Gliene hanno dette di tutti i colori: che fa propaganda imperialista, che difende le mire neocoloniali della Russia, che è nemico dell’Ucraina. Gli hanno dato del nostalgico degli zar, del putiniano, dell’anti-europeista, del sabotatore della Nato. Tutto perché il 25 agosto, in video-collegamento per la giornata dei giovani cattolici russi a San Pietroburgo, li ha esortati a non scordare “di essere eredi della grande Russia dei santi, di Pietro I e Caterina II, di un impero illuminato, colto e ricco di umanità”. Un messaggio di pace, equivocato, in cui il papa lodava la tradizione spirituale di un popolo.
Bollato, invece, come istigatore del nazionalismo russo. In tv c’è chi ha definito catastrofiche le sue parole e “tossico” averle pronunciate proprio adesso che le truppe di Putin sono a corto di fiducia. Qualche giornale ha ricordato i vecchi incidenti diplomatici del Vaticano sulla guerra in corso, la contestata Via Crucis al Colosseo nel 2022 con una donna russa e una ucraina accomunate nel portare la croce, la denuncia del pericoloso “abbaiare della Nato alle porte della Russia” e l’accorato commento del papa sull’omicidio di Darya Dugina, figlia dell’ideologo russo: “In guerra perdono gli innocenti”.

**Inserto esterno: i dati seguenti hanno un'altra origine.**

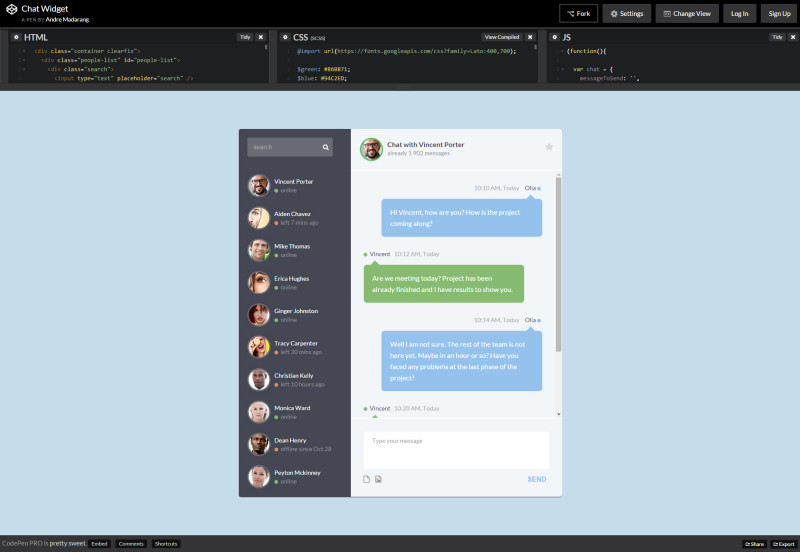Viewport: 800px width, 552px height.
Task: Tidy the HTML code
Action: (x=244, y=37)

Malintesi, fraintendimenti. In buona o cattiva fede. È il prezzo da pagare per tenere aperta la strada del dialogo tra Mosca e la Santa Sede, una strategia che trova accoglienza nella portavoce del ministero degli esteri Maria Zakharova: “La Russia apprezza la linea equilibrata del Vaticano sul conflitto in Ucraina e gli sforzi personali del papa per cercare una soluzione pacifica”. La stessa logica che ha portato Francesco nella Mongolia buddista (la comunità cattolica conta appena 1500 anime), un Paese stretto tra la Russia e la Cina, sempre più vicine fra loro, un muro che Francesco ha aggirato con un messaggio di pace, politica e religiosa: “Il mondo è funestato da troppe guerre”, il grido rivolto a Mosca e a Pechino.
La Santa Sede non accetta l’ineluttabilità delle armi come soluzione per comporre i conflitti politici e arriva dove può, con coraggio e spirito d’iniziativa, dove altri capi di Stato non provano neppure. Nella capitale Ulan Bator, il pontefice ha elogiato la pacifica politica estera mongola, l’attenzione ai diritti umani, il ripudio delle armi nucleari. E ha partecipato all’incontro interreligioso con i rappresentanti delle confessioni presenti nel Paese: “Le tradizioni religiose nella loro originalità e diversità – ha detto – rappresentano un potenziale di bene al servizio della società. Se chi ha la responsabilità delle nazioni scegliesse la strada dell’incontro e del dialogo con gli altri, contribuirebbe a far finire i conflitti”. Chi ha orecchie per intendere, intenda.